Trump 2.0
U.S. economy delivered an impressive performance in 2024, with the S&P 500 Index on track for a second consecutive year of strong positive returns, rising nearly 24%. Notably, the index posted its best monthly performance in November, following the outcome of the election.
As we enter 2025, with Donald Trump officially sworn in as President of the United States, lingering uncertainty surrounding domestic policy, trade, and fiscal measures remains a concern. Increased market volatility is expected as attention turns to the implementation of his policies during his first 100 days in office.
Nevertheless, we remain optimistic about the global growth cycle and expect developed market equities to outperform their emerging market counterparts in 2025. If President Trump successfully enacts tax cuts and deregulation, it could further boost consumption and investment, strengthening the economy. Overall, U.S. equities remain stable at all-time highs, supported by robust corporate margins and solid revenues from large-cap companies. We anticipate that most sectors will deliver positive earnings growth in 2025.
Easing inflation, a resilient labor market, and strong household balance sheets should bolster consumer spending and support broader economic growth. Additionally, the U.S.’s leadership in artificial intelligence, quantum computing, and semiconductor technology, combined with significant AI-related spending commitments from major tech companies, positions this sector as our top focus. Under the Trump administration, potential bold financial deregulation could benefit financial institutions, with ripple effects extending to areas like cryptocurrencies. President Trump has also signed laws to expedite energy projects, which could help alleviate energy supply constraints.
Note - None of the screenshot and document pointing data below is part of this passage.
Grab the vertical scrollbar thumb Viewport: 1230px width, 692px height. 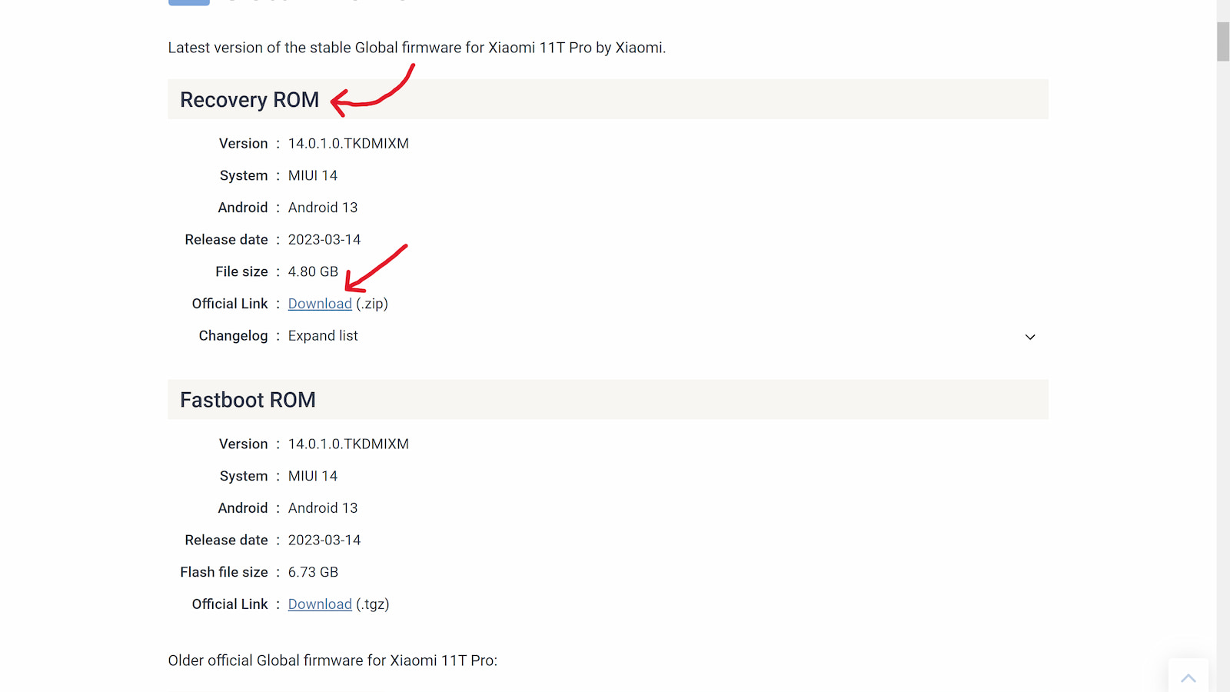(1223, 42)
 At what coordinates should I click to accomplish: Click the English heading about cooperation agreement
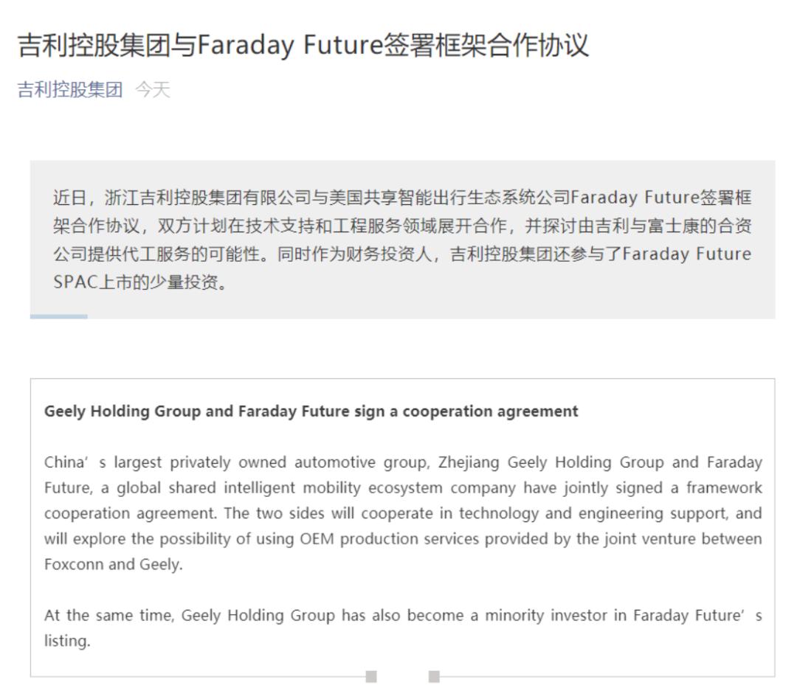tap(311, 411)
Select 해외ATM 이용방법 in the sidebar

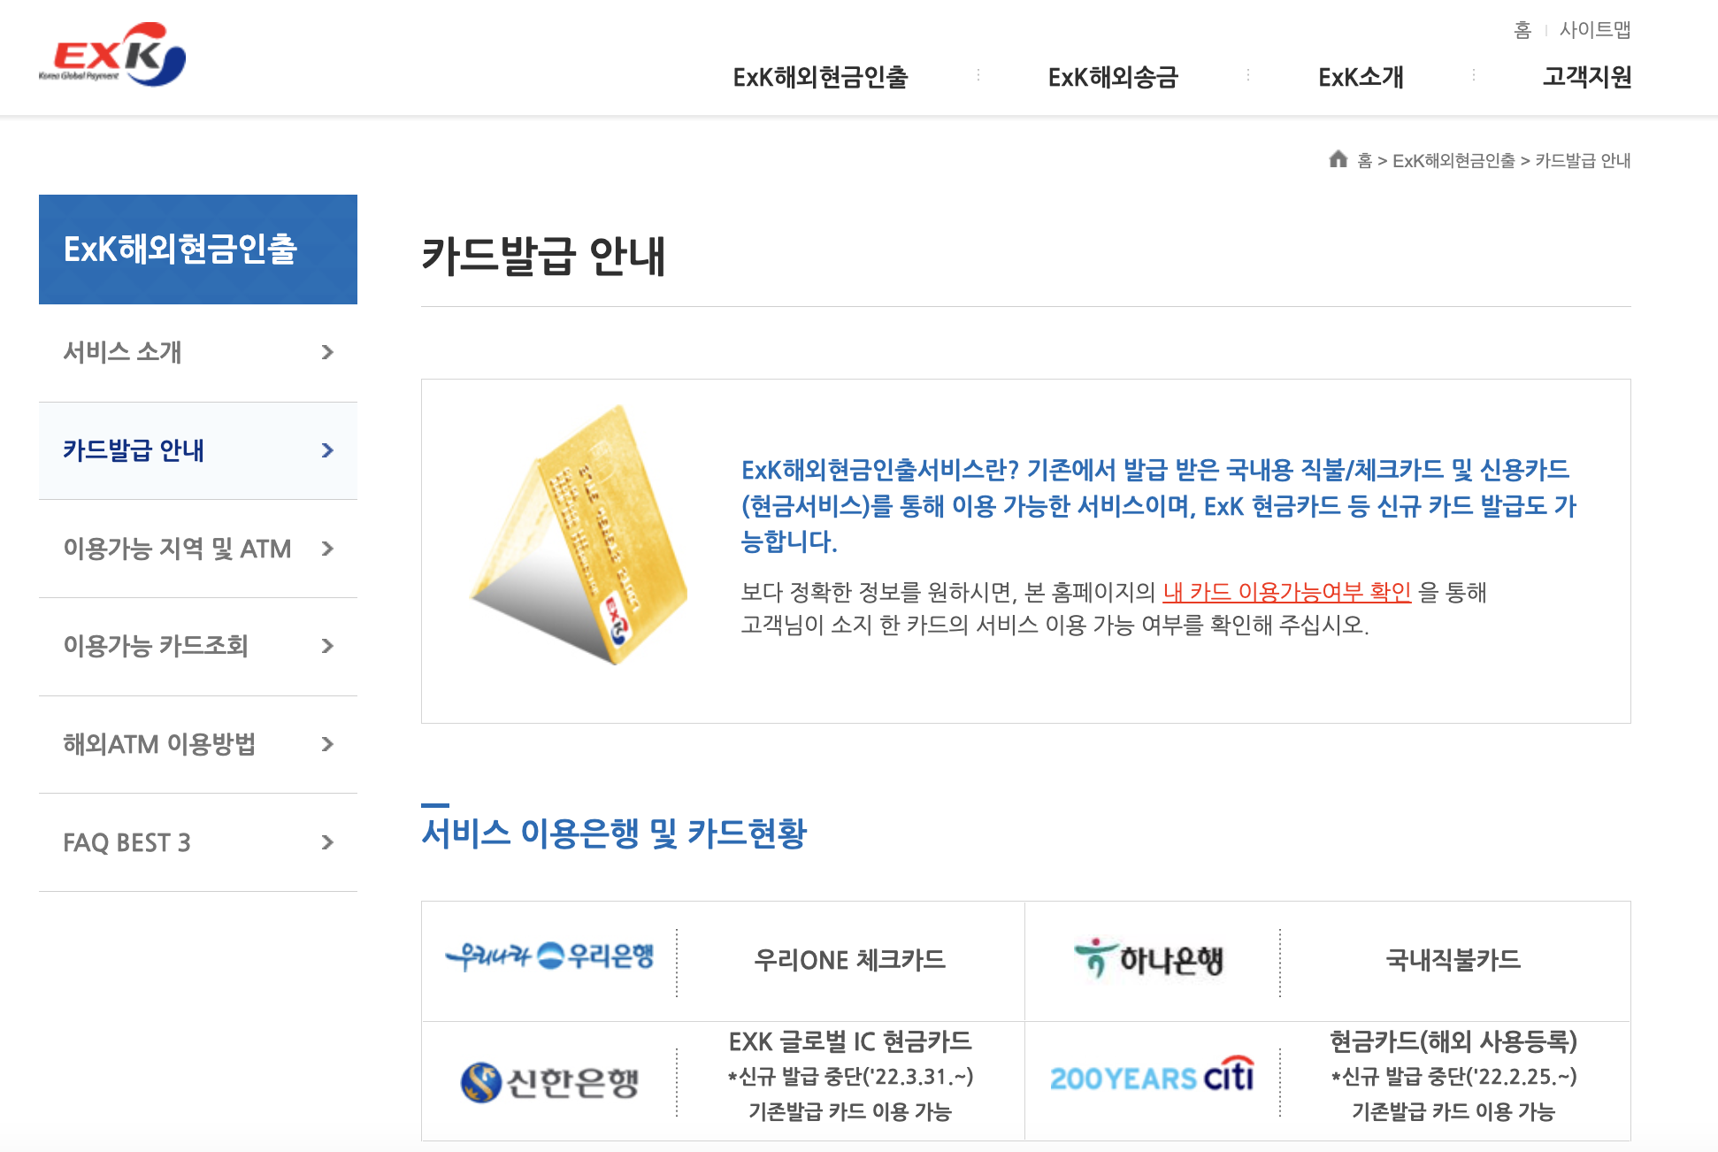click(x=159, y=744)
These policy shifts contribute to a favorable backdrop for risk assets.
While U.S. growth appears strong, President Trump’s broad mandate to reverse policies from the Biden administration introduces potential risks. Key concerns include the possibility of universal tariffs on imported goods and increased domestic fiscal support, both of which could reignite inflationary pressures and destabilize global growth. The next four years are likely to be challenging and volatile, but we remain optimistic and vigilant, closely monitoring new policies introduced by President Trump.